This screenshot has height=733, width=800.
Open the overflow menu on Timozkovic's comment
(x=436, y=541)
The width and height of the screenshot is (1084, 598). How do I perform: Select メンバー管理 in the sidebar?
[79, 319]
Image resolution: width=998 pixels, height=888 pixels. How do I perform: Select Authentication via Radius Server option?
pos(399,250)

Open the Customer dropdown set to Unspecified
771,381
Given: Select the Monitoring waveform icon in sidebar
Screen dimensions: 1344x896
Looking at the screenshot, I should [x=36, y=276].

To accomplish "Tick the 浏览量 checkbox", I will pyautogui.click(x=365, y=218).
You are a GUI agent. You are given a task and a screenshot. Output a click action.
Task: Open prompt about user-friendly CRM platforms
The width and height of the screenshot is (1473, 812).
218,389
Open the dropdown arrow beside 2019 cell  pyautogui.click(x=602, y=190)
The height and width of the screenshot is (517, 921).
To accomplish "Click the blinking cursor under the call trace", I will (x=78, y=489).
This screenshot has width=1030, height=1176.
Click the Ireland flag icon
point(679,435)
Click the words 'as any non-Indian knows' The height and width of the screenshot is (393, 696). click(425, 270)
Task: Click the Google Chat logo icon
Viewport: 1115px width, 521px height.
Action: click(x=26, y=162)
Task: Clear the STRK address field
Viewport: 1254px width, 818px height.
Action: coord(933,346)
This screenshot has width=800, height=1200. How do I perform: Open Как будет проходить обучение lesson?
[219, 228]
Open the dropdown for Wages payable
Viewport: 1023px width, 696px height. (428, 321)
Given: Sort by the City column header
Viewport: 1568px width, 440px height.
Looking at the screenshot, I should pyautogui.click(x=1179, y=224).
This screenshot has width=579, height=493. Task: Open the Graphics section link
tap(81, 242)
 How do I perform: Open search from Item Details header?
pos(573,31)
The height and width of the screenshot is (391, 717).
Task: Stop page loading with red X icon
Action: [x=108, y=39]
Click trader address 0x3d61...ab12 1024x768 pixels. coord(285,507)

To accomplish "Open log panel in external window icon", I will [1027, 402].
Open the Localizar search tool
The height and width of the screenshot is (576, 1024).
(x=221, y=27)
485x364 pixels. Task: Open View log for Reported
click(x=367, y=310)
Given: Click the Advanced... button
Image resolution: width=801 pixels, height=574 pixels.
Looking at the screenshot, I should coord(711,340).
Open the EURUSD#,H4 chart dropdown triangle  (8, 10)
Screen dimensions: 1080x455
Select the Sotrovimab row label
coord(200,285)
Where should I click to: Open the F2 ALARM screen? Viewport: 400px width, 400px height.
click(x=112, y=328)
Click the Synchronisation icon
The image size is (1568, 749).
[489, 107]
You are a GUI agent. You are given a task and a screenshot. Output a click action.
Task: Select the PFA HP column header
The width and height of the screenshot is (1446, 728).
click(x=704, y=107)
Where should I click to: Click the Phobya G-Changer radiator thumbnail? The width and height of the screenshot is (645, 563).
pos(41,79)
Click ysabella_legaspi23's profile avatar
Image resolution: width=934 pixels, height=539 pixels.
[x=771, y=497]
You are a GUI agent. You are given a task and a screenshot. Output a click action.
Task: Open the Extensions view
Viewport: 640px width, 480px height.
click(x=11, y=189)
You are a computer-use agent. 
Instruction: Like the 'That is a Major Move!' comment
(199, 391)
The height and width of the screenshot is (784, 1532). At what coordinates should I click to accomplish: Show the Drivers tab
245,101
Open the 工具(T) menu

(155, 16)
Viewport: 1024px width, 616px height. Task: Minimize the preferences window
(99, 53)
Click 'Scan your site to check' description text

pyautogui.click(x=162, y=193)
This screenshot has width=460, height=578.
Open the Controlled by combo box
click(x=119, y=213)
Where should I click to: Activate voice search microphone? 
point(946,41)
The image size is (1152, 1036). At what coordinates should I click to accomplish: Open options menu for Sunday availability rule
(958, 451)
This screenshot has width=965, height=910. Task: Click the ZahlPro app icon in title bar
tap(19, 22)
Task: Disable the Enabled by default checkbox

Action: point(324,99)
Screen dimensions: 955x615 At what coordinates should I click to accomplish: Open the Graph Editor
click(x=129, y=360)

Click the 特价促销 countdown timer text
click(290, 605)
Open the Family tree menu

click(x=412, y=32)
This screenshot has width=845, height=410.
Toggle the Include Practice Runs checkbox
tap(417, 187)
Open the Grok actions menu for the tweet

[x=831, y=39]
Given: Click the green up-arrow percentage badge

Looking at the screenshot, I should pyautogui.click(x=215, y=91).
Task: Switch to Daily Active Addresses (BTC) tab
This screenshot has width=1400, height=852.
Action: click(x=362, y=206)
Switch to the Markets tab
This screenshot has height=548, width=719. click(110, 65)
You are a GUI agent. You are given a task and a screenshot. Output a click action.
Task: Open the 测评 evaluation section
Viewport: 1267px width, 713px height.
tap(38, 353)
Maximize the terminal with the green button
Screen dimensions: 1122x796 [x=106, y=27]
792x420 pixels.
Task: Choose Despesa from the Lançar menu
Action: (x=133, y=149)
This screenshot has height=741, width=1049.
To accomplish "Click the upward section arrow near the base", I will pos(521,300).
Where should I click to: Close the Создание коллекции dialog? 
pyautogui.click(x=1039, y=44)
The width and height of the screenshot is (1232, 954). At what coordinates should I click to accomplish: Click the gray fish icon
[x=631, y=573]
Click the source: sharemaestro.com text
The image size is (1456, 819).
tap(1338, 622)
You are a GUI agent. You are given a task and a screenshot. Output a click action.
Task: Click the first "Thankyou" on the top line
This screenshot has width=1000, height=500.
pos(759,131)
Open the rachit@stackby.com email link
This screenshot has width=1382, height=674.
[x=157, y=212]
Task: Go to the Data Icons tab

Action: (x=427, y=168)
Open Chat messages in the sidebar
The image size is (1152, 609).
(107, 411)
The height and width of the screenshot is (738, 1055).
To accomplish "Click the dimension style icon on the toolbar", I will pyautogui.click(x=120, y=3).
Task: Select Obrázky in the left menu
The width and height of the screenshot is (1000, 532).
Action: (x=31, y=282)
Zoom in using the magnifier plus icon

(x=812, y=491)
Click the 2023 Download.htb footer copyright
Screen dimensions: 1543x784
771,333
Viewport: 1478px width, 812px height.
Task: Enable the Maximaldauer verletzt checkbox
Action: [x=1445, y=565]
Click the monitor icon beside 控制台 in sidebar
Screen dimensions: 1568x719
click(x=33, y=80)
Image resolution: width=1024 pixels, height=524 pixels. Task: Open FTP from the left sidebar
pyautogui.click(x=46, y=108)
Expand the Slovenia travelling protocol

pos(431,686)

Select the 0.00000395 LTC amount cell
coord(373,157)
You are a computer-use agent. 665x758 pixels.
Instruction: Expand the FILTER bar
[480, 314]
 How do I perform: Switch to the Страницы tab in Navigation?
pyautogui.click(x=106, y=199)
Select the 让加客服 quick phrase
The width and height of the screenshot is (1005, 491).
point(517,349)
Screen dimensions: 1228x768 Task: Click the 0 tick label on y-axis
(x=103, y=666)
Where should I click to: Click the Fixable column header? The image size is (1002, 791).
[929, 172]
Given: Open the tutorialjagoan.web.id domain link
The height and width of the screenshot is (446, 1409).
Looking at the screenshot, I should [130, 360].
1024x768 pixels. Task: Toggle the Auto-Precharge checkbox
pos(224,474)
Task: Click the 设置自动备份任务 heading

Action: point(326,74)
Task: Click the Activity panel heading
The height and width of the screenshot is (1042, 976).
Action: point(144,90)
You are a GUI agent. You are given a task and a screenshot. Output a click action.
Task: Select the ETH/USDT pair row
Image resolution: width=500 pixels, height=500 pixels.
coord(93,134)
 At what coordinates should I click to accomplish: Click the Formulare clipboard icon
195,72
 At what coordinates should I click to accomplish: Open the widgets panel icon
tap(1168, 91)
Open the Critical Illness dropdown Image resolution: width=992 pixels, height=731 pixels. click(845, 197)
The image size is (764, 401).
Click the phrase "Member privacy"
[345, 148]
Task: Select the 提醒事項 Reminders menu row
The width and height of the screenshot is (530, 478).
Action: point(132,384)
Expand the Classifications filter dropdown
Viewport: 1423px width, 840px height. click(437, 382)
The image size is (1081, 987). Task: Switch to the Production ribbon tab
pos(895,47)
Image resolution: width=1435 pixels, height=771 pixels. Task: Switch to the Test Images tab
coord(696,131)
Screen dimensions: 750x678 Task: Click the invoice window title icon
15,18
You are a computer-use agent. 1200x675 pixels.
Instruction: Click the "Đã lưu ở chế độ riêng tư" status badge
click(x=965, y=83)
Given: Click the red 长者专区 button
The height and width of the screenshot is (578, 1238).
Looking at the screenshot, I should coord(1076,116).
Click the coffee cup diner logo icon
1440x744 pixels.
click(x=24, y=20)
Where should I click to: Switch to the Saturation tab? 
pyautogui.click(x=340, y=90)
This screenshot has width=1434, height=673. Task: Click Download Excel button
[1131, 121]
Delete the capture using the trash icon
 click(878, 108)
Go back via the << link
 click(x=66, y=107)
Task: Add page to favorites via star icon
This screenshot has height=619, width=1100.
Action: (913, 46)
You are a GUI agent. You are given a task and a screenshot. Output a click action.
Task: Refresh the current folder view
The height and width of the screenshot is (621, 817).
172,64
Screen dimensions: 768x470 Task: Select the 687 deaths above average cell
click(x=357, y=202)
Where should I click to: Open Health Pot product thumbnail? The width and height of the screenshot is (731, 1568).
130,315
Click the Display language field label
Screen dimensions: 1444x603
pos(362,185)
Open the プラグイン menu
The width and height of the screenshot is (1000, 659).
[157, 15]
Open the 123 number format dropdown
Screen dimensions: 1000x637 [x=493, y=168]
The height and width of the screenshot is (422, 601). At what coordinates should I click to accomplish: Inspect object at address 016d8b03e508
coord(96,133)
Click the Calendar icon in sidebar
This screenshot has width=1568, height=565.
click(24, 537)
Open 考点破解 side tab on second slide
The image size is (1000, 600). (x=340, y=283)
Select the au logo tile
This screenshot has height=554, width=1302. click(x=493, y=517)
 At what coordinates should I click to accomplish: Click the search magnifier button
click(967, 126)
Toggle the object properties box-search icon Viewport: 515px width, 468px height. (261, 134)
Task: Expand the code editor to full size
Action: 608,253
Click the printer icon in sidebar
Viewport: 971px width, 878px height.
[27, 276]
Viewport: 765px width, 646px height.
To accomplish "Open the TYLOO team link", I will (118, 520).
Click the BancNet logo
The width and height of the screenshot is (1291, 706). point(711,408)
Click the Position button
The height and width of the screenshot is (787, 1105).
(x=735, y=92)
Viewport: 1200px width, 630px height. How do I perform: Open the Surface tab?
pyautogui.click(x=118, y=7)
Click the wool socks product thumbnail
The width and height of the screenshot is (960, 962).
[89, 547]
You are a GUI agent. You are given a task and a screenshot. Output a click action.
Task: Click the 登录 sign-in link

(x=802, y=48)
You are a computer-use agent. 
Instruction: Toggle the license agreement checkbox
※ ※ ※
_What to work on_
Copy out every line of the material above that mentions the word "field".

_Answer to the problem_
Task: Clear the STRK address field
Click the Display language field label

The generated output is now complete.